- Born: Mervyn Cecil Oliver 1886 London, England
- Died: 1958 (Age 72) London, England
- Education: Edward Johnston, Royal College of Arts
- Known for: Calligraphy, Silversmithing
- Awards: MBE

= M. C. Oliver =

Mervyn C. Oliver MBE (3 March 1886 – 10 December 1958) was a twentieth century British calligrapher and silversmith taught by Edward Johnston and an early Craft Member of the Society of Scribes and Illuminators (SSI). He is most renowned for his work on the Stalingrad Sword as well as the designing of several war memorials throughout the United Kingdom including those at Durham University and Eton College. His work has been exhibited throughout Europe and America, most notably in London's Victoria & Albert Museum, and the Harrison collection in San Francisco's Public Library, both of which still retain a few examples of his work amongst the other pieces of twentieth century calligraphy they maintain.

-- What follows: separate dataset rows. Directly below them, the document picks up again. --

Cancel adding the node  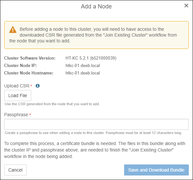15,170
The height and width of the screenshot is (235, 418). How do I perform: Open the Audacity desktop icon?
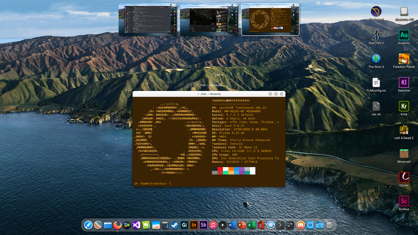(404, 35)
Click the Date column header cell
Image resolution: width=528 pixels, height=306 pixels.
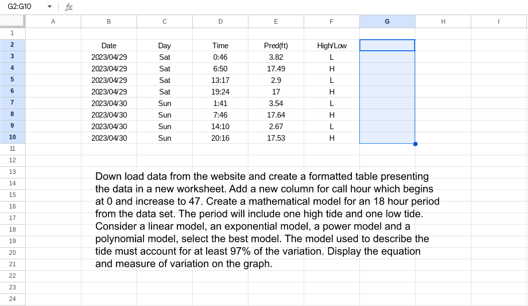click(x=108, y=45)
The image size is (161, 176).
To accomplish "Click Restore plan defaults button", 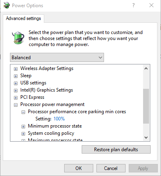I will point(116,150).
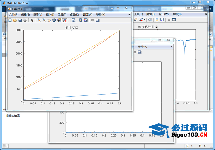This screenshot has height=150, width=215.
Task: Click Link Plot icon in Figure 1 toolbar
Action: tap(73, 20)
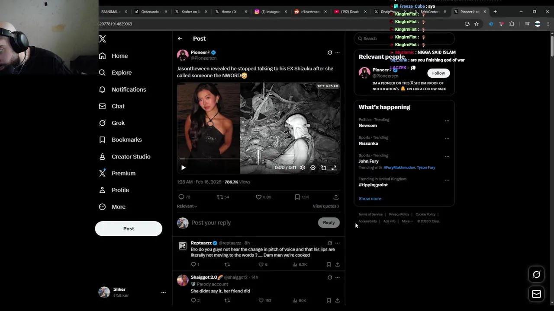Open more options next to Newsom trend

(447, 121)
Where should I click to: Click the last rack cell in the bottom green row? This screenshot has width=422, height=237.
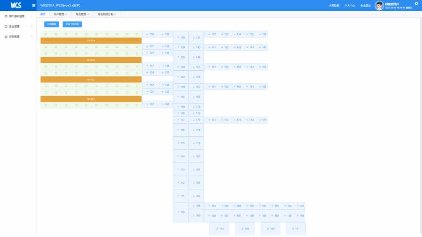pyautogui.click(x=137, y=105)
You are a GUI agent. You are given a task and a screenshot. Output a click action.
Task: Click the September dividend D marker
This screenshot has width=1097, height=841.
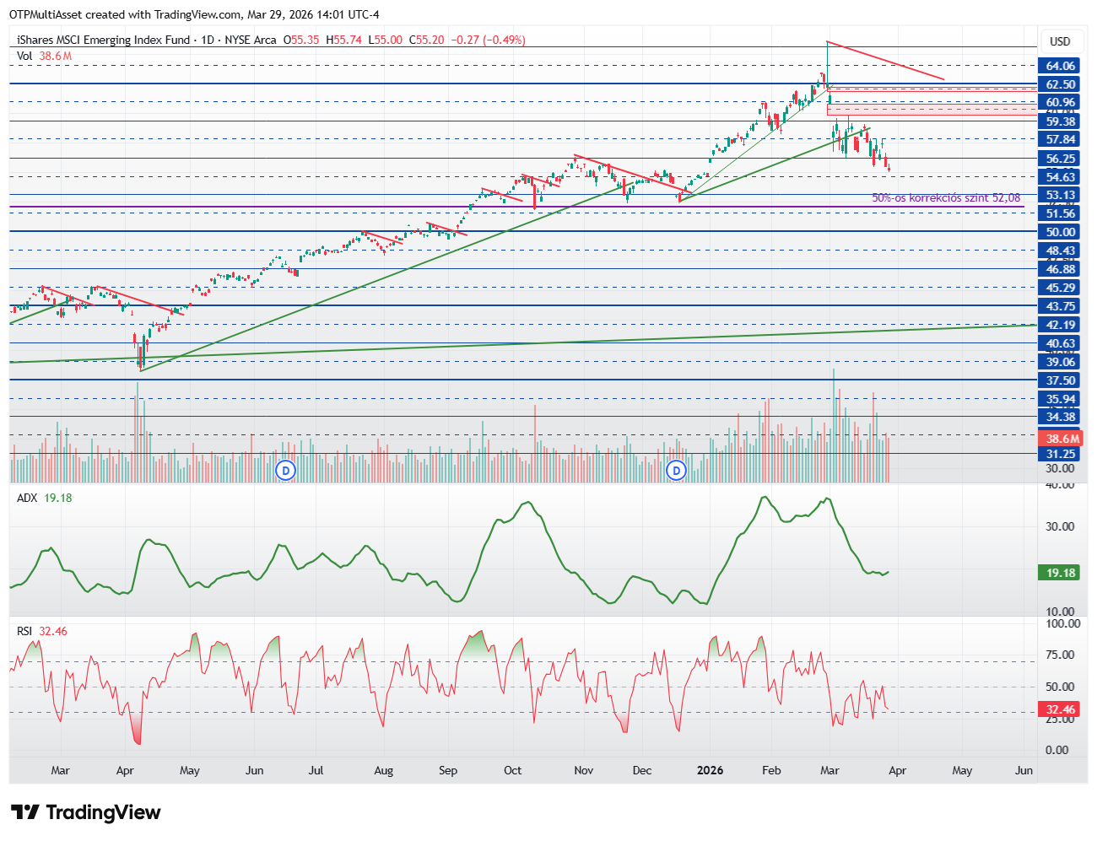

Oliver taught at the Central School of Arts and Crafts, London, at the Chelsea School of Art, at Saint Martin's School of Art and at the Hampstead Garden Suburb Institute. He is hailed by the Society of Scribes and Illuminators as being one of the "greatest British teachers of the twentieth century." He played a major part in the revival of British calligraphy begun by Edward Johnston in the early 1900s, with former pupils including the former chairwoman of the SSI Heather Child. Oliver was the author of the chapters on the design of manuscript books and inscriptions, and the development of illumination in The Calligrapher's Handbook (1956) and was awarded the MBE for his contributions to British art in the same year.